ICMS: O Princípio da Seletividade nos Serviços de Comunicação

Os princípios constitucionais devem ser levados em conta no momento de elaboração de todas as normas jurídicas, por serem garantidores da dignidade da pessoa humana e de todas as demais noções de justiça social.

Nesse sentido, a Seletividade é um princípio que busca respeitar principalmente a capacidade contributiva, na medida em que propõe o estabelecimento de menores alíquotas para produtos essenciais, a fim de possibilitar o acesso de todos, e maiores para produtos e serviços supérfluos ou dispensáveis, realizando assim uma justa distribuição de cargas tributárias.

Ou seja, o princípio da seletividade consiste na seleção, separação, ou isolamento, de determinados bens e serviços de acordo com a essencialidade destes, implicando, sobremaneira, na aplicação de regimes diversos. Em outros dizeres, de acordo com a natureza dos bens e serviços, a incidência do ICMS poderá ser mais benéfica em comparação a outros bens ou serviço.

Partindo dessa premissa, o ICMS é o principal tributo sobre o consumo do Brasil, em razão de incidir sobre a circulação de bens e serviços e ter peculiaridades, como a possibilidade de repasse para o consumidor final e ainda possuir a obrigação de ter suas diferentes alíquotas estabelecidas observando a Seletividade em função da essencialidade da mercadoria ou serviço prestado.

Verifica-se que a seletividade do ICMS poderá ser alcançada através do emprego de diversas técnicas, como a variação, não somente, das alíquotas aplicadas, como, também, a variação das bases de cálculo, a variação de alíquotas de acordo com a variação das bases de cálculo (progressividade), bem como a criação de incentivos fiscais ou concessão de isenções considerando a natureza dos bens e serviços a serem tributados. Assim, é através da variação das alíquotas que podemos aferir, facilmente, o alcance do princípio da seletividade. Quanto mais essencial for o produto ou o serviço, menor deverá ser a alíquota aplicável.

Contudo, apesar do narrado acima, verifica-se que diversas legislações estaduais referentes ao ICMS continuam não respeitando o princípio constitucional da seletividade em função da essencialidade, conforme se verifica, por exemplo, da tabela abaixo que aponta o percentual aplicado por cada estado em relação a energia elétrica, serviços de telecomunicação e demais produtos supérfluos (listamos apenas alguns Estados):

Como visto acima, determinadas alíquotas do ICMS estabelecidas pelas legislações estaduais não observam o princípio da seletividade e essencialidade. Em alguns casos as atividades de fornecimento de energia elétrica e serviços de telecomunicação possuem alíquota com percentual idêntico e até superior em relação aos demais produtos considerados “supérfluos”, sendo perceptível que tais produtos muitas vezes são reconhecidos até mesmo como prejudiciais à saúde. Em tais situações, a alíquota do ICMS para energia elétrica e serviços de telecomunicação deveria ser inferior, observando, ao menos, a alíquota básica/genérica de cada legislação estadual. Inclusive, há previsão em lei no sentido de que as atividades de fornecimento de energia elétrica e serviços de telecomunicação possuem notório caráter essencial para toda a sociedade, conforme dispõe o art. 10, incisos I e VII da Lei n. 7.783/1989.

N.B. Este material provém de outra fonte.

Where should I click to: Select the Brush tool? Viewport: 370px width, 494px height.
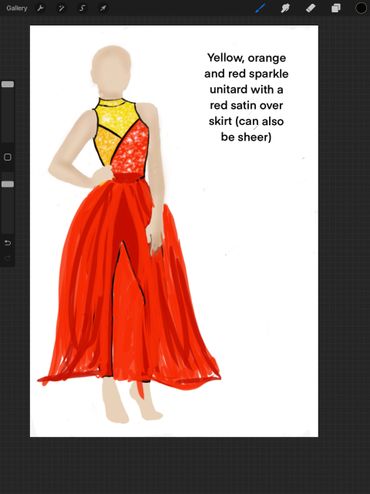point(260,8)
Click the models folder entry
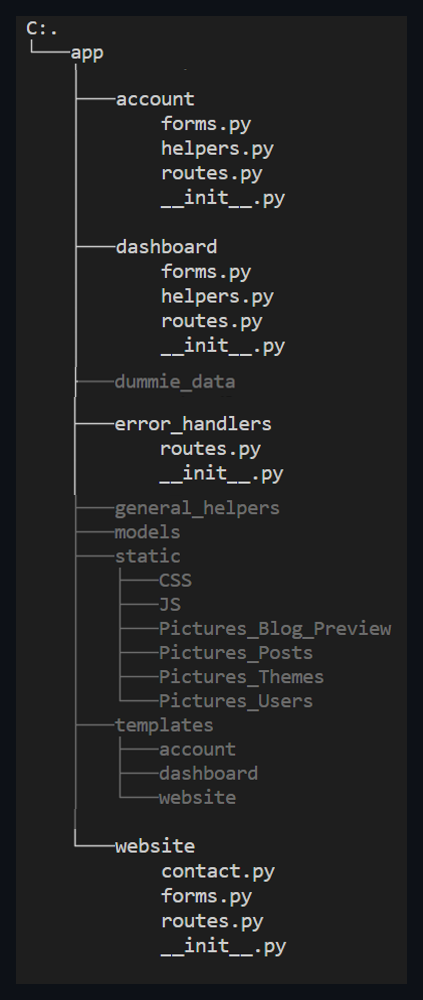This screenshot has height=1000, width=423. tap(147, 532)
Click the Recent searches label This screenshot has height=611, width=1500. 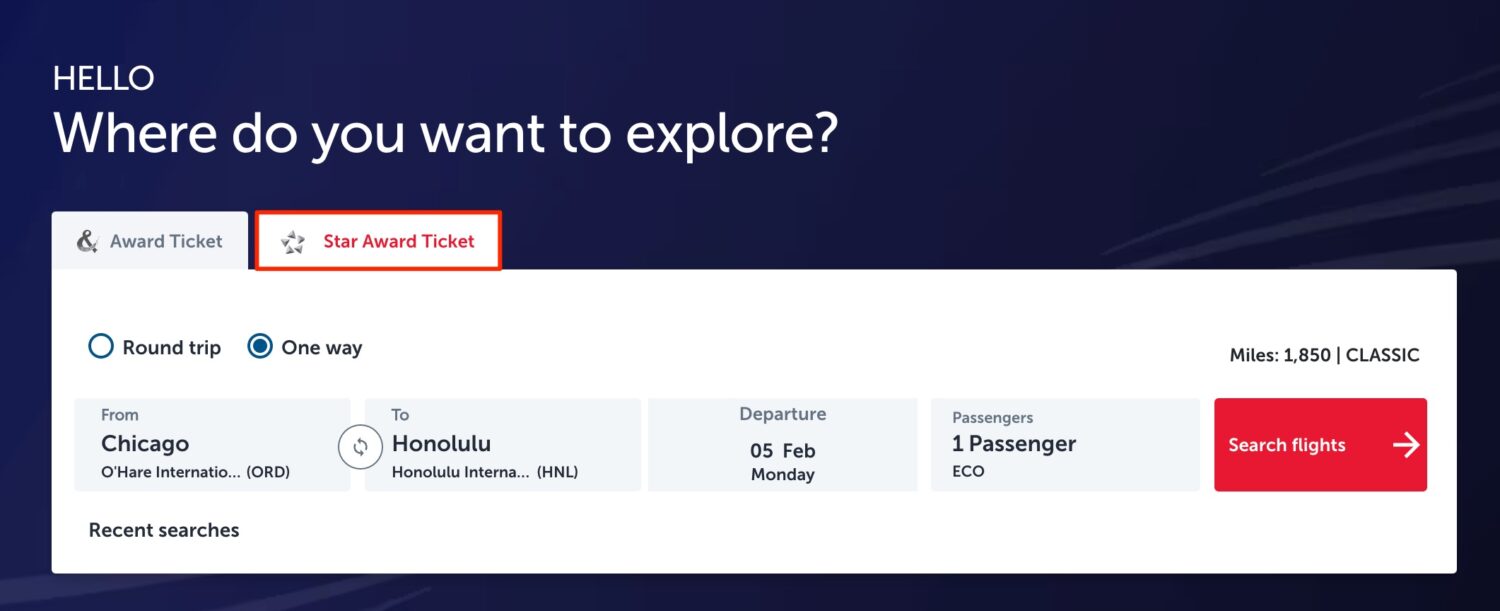(x=164, y=530)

Ainda, a inconstitucionalidade da alíquota para os serviços de comunicação (especialmente nas modalidades de telefonia fixa e móvel), também resta clara em relação a dois serviços de caráter supérfluo, como são a veiculação de anúncio publicitário e os serviços de televisão por assinatura, que têm a sua base de cálculo reduzida, de modo que sua carga tributária efetiva é de 10%.

No cenário jurisprudencial, recentemente, as discussões sobre o tema ganharam uma nova perspectiva jurisprudencial, a partir de decisão do Supremo Tribunal Federal que reconheceu a existência de repercussão geral no exame da matéria (RE nº 714.139/SC). O julgamento, ainda pendente, conta com parecer apresentado pelo Procurador Geral da República, Rodrigo Janot, no qual se manifesta pela inconstitucionalidade da alíquota majorada para os serviços de comunicação e energia elétrica, por ofensa ao princípio da seletividade.

O cenário atual renova as esperanças dos contribuintes quanto a um possível desfecho favorável, mas não se pode perder de vista o (provável) intenso embate a ser travado com as procuradorias dos Estados, notadamente em virtude da repercussão econômica que eventual inconstitucionalidade representará para as receitas estaduais.